La situation politique économique et sociale du Venezuela invite aujourd'hui à l'expectative en matière d'investissements tant la période actuelle apparaît troublée. L'état de décomposition du régime politique et l'urgence en matière économique et sociale sont apparus au grand jour lors du coup d'État de 1992. Devant cette situation, les espoirs portés par le président Chavez n'ont pas connu de concrétisation.

Les événements d'avril 2002, où la déposition du Président Chavez et son retour se sont succédé en l'espace de quelques heures n'invitent pas à l'optimisme.

Les besoins de ce pays sont cependant réels et son potentiel considérable.

Les entreprises françaises sont présentes sur ce marché alors que le régime sollicite les investisseurs et souhaite leur apporter, comme en témoignent le présent accord mais aussi le cadre juridique national, des garanties juridiques appropriées.

Dans un pays où la tradition n'est pourtant pas à la succession des pronunciamientos militaires, le développement de l'ensemble des secteurs de l'économie doit apporter des solutions à une situation sociale dégradée qui met en péril les fondements de la démocratie.

I. LA CRISE D'UN MODÈLE DE DÉVELOPPEMENT FONDÉ SUR LES REVENUS PÉTROLIERS

A. LE PÉTROLE : UNE PLACE PRÉPONDÉRANTE DANS L'ÉCONOMIE VÉNÉZUÉLIENNE

1. Une croissance économique née du pétrole

Membre fondateur de l'OPEP, le Venezuela produit et exporte du pétrole depuis près d'un siècle et les revenus pétroliers ont longtemps suffi à apporter croissance et prospérité.

Le Venezuela a ainsi connu, de la fin des années 30 à la fin des années 70, une croissance en rythme annuel de l'ordre de 7 %, accompagnée d'un taux d'inflation annuel de moins de 3%. Gérée par l'État sous la forme d'une entreprise nationale Petroleos de Venezuela SA ou PDVSA, la rente pétrolière sert une politique de redistribution qui stimule le marché intérieur, favorise l'investissement privé et l'emploi.

Le Venezuela occupe le 6 e rang en termes de réserves mondiales de pétrole brut conventionnel 1 ( * ) avec 7 % des réserves mondiales de brut conventionnel et près de 50% des réserves mondiales de bruts lourds et extra-lourds.
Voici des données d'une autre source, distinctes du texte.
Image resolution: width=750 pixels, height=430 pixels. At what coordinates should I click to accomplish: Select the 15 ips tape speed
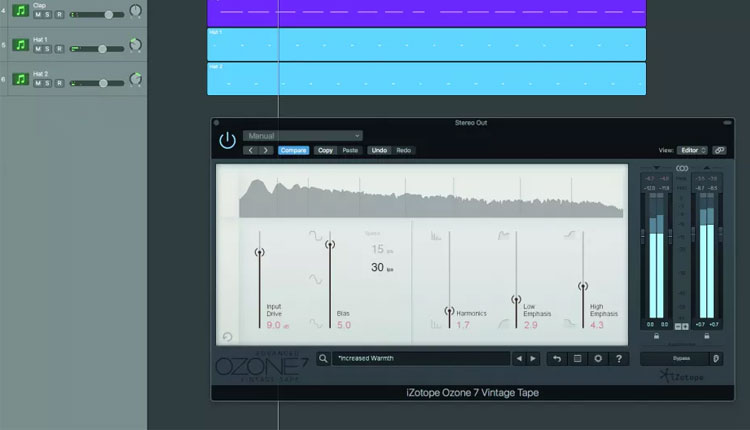378,249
Il est le sixième producteur mondial d'hydrocarbures 2 ( * ) avec pour principal client, les États-Unis.

Le Venezuela dispose également des 6emes réserves gazières au monde ainsi que d'un potentiel important en minerai de fer, bauxite et charbon.

2. Les conséquences du choc pétrolier, le paradoxe de l'abondance

Déstabilisée par l'afflux massif de pétrodollars dans les années 70, l'économie vénézuélienne connaît depuis lors une crise quasi structurelle, ponctuée de reprises liées au cours du pétrole.
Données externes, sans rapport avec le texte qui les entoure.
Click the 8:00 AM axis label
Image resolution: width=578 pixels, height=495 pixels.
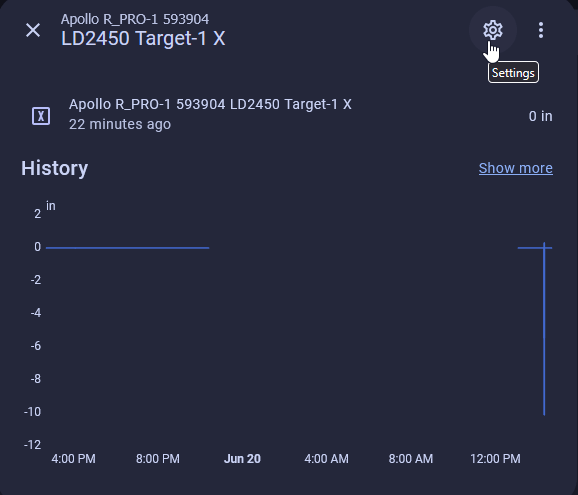coord(411,459)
L'afflux des capitaux lié au choc pétrolier a provoqué une appréciation du taux de change qui a entraîné une forte dégradation de la « compétitivité-prix » des biens soumis à la concurrence étrangère.

Les investissements privés se sont déplacés vers les secteurs les plus abrités de l'économie, provoquant un afflux de capitaux dans ces secteurs et une raréfaction du crédit.

La politique d'austérité budgétaire menée par le gouvernement a provoqué un effondrement de l'investissement productif du secteur privé et une fuite des capitaux dont le Venezuela est désormais coutumier.

Fragilisée, l'économie du Venezuela a été confrontée à la chute des prix du pétrole en 1982 qui a conduit, l'année suivante à une crise de la dette extérieure.

La crise a mis en évidence les faiblesses de l'économie du pays, la fragilité de l'industrialisation et le manque d'efficacité de l'État. L'économie demeure très cyclique et empêche l'État de mener des politiques de long terme.

Si « l'agenda Venezuela », programme de réformes structurelles lancé en 1996 avec le Fonds monétaire international, a permis d'amorcer un redressement, les conséquences de la crise asiatique et la chute des prix du pétrole en ont anéanti les effets.

3. La part résiduelle du secteur non pétrolier

Le pétrole représente 80 % des exportations du Venezuela (contre 10 à 15% pour les économies colombiennes et mexicaines) et près d'un tiers du PIB.

Les exportations non pétrolières sont à 71 % constituées de produits liés à l'exploitation du sous-sol (minerais, produits chimiques...). Les activités de ce secteur, outre qu'elles sont fortement cycliques, sont peu génératrices d'emplois.

Entre 1990 et 2000, la part de l'industrie manufacturière a reculé de 17 à 14 % du PIB.

Longtemps soutenue par une politique de monnaie forte, la demande de biens de consommation a donc été essentiellement satisfaite par les importations.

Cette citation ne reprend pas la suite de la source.